- **Data to use**:
++++

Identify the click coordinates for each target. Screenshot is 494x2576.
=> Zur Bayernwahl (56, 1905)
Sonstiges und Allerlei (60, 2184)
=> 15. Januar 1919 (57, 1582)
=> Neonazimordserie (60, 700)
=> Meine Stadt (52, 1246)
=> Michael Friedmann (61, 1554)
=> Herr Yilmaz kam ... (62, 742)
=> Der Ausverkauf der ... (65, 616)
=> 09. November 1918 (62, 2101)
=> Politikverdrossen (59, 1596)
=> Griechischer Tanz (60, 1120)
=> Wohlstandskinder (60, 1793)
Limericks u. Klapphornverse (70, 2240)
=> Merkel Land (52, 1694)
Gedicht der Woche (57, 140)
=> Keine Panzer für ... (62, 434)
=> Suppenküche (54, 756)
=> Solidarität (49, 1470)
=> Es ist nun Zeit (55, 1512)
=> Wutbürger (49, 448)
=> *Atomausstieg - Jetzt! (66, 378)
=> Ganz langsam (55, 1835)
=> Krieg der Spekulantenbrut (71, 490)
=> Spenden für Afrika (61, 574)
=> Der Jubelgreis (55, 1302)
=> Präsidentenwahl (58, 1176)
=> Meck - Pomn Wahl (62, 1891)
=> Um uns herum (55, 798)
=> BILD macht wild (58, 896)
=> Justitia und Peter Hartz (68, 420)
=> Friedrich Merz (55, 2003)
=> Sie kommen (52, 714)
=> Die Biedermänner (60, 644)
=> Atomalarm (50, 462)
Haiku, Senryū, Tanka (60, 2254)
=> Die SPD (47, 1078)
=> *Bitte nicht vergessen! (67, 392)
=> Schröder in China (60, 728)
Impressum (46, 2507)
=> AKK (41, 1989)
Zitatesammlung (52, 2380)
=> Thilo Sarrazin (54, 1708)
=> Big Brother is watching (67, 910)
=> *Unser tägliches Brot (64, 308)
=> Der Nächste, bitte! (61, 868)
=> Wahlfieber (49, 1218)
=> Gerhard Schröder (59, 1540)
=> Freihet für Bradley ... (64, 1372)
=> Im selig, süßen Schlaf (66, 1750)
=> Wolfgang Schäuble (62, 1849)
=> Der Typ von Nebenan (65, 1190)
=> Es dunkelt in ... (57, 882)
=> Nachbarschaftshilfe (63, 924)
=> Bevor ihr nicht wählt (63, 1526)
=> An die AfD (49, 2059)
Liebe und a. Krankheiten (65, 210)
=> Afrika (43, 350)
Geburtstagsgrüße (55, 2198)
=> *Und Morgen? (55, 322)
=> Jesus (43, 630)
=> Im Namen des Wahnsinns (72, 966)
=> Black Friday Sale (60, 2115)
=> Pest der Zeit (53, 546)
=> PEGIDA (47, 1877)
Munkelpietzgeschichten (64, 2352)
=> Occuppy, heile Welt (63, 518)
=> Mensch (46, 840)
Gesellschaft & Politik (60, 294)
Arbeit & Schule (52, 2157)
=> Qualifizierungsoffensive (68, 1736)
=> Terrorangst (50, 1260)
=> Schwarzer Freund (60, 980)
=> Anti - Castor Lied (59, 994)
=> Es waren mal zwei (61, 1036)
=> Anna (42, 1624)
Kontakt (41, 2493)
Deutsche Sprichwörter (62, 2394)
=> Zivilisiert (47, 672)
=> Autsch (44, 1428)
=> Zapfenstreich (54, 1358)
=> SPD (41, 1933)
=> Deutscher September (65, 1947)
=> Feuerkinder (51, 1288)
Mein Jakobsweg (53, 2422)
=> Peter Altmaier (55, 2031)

++++

- **Exercise requirements**: Write out the records shown above, exactly as they appear.

- **Exercise result**:
Identify the click coordinates for each target. Screenshot is 494x2576.
=> Zur Bayernwahl (56, 1905)
Sonstiges und Allerlei (60, 2184)
=> 15. Januar 1919 (57, 1582)
=> Neonazimordserie (60, 700)
=> Meine Stadt (52, 1246)
=> Michael Friedmann (61, 1554)
=> Herr Yilmaz kam ... (62, 742)
=> Der Ausverkauf der ... (65, 616)
=> 09. November 1918 (62, 2101)
=> Politikverdrossen (59, 1596)
=> Griechischer Tanz (60, 1120)
=> Wohlstandskinder (60, 1793)
Limericks u. Klapphornverse (70, 2240)
=> Merkel Land (52, 1694)
Gedicht der Woche (57, 140)
=> Keine Panzer für ... (62, 434)
=> Suppenküche (54, 756)
=> Solidarität (49, 1470)
=> Es ist nun Zeit (55, 1512)
=> Wutbürger (49, 448)
=> *Atomausstieg - Jetzt! (66, 378)
=> Ganz langsam (55, 1835)
=> Krieg der Spekulantenbrut (71, 490)
=> Spenden für Afrika (61, 574)
=> Der Jubelgreis (55, 1302)
=> Präsidentenwahl (58, 1176)
=> Meck - Pomn Wahl (62, 1891)
=> Um uns herum (55, 798)
=> BILD macht wild (58, 896)
=> Justitia und Peter Hartz (68, 420)
=> Friedrich Merz (55, 2003)
=> Sie kommen (52, 714)
=> Die Biedermänner (60, 644)
=> Atomalarm (50, 462)
Haiku, Senryū, Tanka (60, 2254)
=> Die SPD (47, 1078)
=> *Bitte nicht vergessen! (67, 392)
=> Schröder in China (60, 728)
Impressum (46, 2507)
=> AKK (41, 1989)
Zitatesammlung (52, 2380)
=> Thilo Sarrazin (54, 1708)
=> Big Brother is watching (67, 910)
=> *Unser tägliches Brot (64, 308)
=> Der Nächste, bitte! (61, 868)
=> Wahlfieber (49, 1218)
=> Gerhard Schröder (59, 1540)
=> Freihet für Bradley ... (64, 1372)
=> Im selig, süßen Schlaf (66, 1750)
=> Wolfgang Schäuble (62, 1849)
=> Der Typ von Nebenan (65, 1190)
=> Es dunkelt in ... (57, 882)
=> Nachbarschaftshilfe (63, 924)
=> Bevor ihr nicht wählt (63, 1526)
=> An die AfD (49, 2059)
Liebe und a. Krankheiten (65, 210)
=> Afrika (43, 350)
Geburtstagsgrüße (55, 2198)
=> *Und Morgen? (55, 322)
=> Jesus (43, 630)
=> Im Namen des Wahnsinns (72, 966)
=> Black Friday Sale (60, 2115)
=> Pest der Zeit (53, 546)
=> PEGIDA (47, 1877)
Munkelpietzgeschichten (64, 2352)
=> Occuppy, heile Welt (63, 518)
=> Mensch (46, 840)
Gesellschaft & Politik (60, 294)
Arbeit & Schule (52, 2157)
=> Qualifizierungsoffensive (68, 1736)
=> Terrorangst (50, 1260)
=> Schwarzer Freund (60, 980)
=> Anti - Castor Lied (59, 994)
=> Es waren mal zwei (61, 1036)
=> Anna (42, 1624)
Kontakt (41, 2493)
Deutsche Sprichwörter (62, 2394)
=> Zivilisiert (47, 672)
=> Autsch (44, 1428)
=> Zapfenstreich (54, 1358)
=> SPD (41, 1933)
=> Deutscher September (65, 1947)
=> Feuerkinder (51, 1288)
Mein Jakobsweg (53, 2422)
=> Peter Altmaier (55, 2031)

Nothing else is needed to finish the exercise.